Первый исполнен в 1634 году, когда художнику было 28 лет; второй – три десятилетия спустя. Однако разница между ними существеннее, чем разница в возрасте со всеми вытекающими последствиями для внешности и характера.
Первое полотно занимает особое место в воображаемом «кинофильме» о жизни Рембрандта. Художник запечатлел себя в первый год женитьбы, он гордо демонстрирует всем свою молодую жену Саскию. Через шесть лет она умрет. Принято считать, что автопортрет с Саскией подводит итог так называемому счастливому периоду в жизни Рембрандта. Но если отбросить сентиментальность, то легко убедиться: Рембрандт пользуется здесь традиционными средствами для достижения традиционных целей. Да, его индивидуальная манера начинает понемногу проявляться. Но пока это не более чем манера нового актера, играющего вполне традиционную роль. Картина в целом не выходит за рамки привычной для своего времени рекламы счастливого жребия, выпавшего на долю портретируемого, демонстрирует его престиж и богатство. (В данном случае все это удел самого Рембрандта.) Как любая реклама, картина бездушна.

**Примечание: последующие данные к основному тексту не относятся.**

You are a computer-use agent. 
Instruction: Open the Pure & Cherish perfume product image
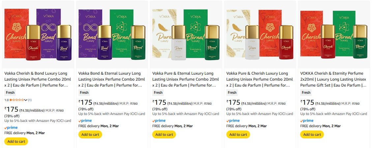[x=260, y=35]
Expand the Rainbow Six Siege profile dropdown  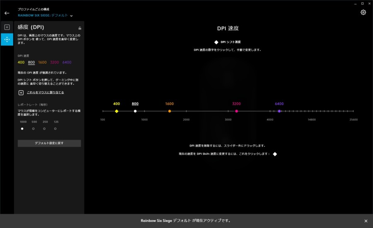pos(71,16)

В позднейшей работе Рембрандт обратил традицию против самой себя, отторгнул от нее ее собственный язык. На картине он уже старик, у него все в прошлом, кроме вопроса о смысле существования, кроме существования этого вопроса. И живописец – который в нем одновременно и больше и меньше этого старика – находит способ выразить это. Выразить с помощью техники, традиционно используемой для того, чтобы подобные вопросы скрывать.
Рембрандт умер в возрасте 63 лет и выглядел в последние годы глубоким стариком, даже по меркам своего времени. Пьянство, долги, смерть самых близких людей во время чумы – такие объяснения обычно дают разрушительным переменам в его внешности. Но автопортреты художника подсказывают нам и нечто иное. Рембрандт старел в атмосфере экономического фанатизма и равнодушия – в атмосфере, очень напоминающей ту, в которой мы живем сейчас. Человека уже нельзя было просто скопировать с натуры (как в эпоху Ренессанса), он перестал быть самоочевидным: его требовалось отыскать во тьме. Надо сказать, в самом Рембрандте хватало упрямства, догматизма, изворотливости, а подчас и бессердечия. Но он искал способ выйти из тьмы.
Рембрандт рисовал, потому что ему нравилось рисовать. Нравилось это ежедневное напоминание о том, что его окружало. Живопись – особенно во второй половине его жизни – была чем-то совершенно иным: поиском выхода из тьмы. Возможно, его рисунки, с их необыкновенной ясностью, заслоняют от нас понимание того, как он в действительности писал.
Обычно Рембрандт не делал предварительных набросков, а начинал работать сразу красками на холсте. В его картинах мало линейной логики и пространственной соразмерности. Если его полотна кажутся убедительными, то это потому, что какие-то детали, части целого, вдруг возникают словно из ниоткуда под нашим взглядом. Ничто здесь не выложено напоказ, не разложено по порядку для нашего обозрения, как в работах его современников, таких как Рёйсдал или Вермеер.
Если в рисунках он предстает как великий мастер изображения пространства и пропорций, то на картинах физический мир, им запечатленный, сильно искажен. В искусствоведческих работах о Рембрандте этой особенности не придают большого значения. Наверное, надо быть художником, а не ученым, чтобы ясно ее почувствовать.
На одной из его ранних картин мы видим художника (самого Рембрандта), в задумчивости стоящего перед мольбертом в мастерской. Этот художник ростом чуть ли не вполовину меньше того, что должно быть в действительности! В замечательной поздней «Женщине у открытого окна» (Берлин) огромная правая рука Хендрикье скорее подошла бы Гераклу! В эрмитажном «Жертвоприношении Авраама» молодой Исаак – юноша по телосложению, однако в сопоставлении с фигурой отца он не больше восьмилетнего ребенка!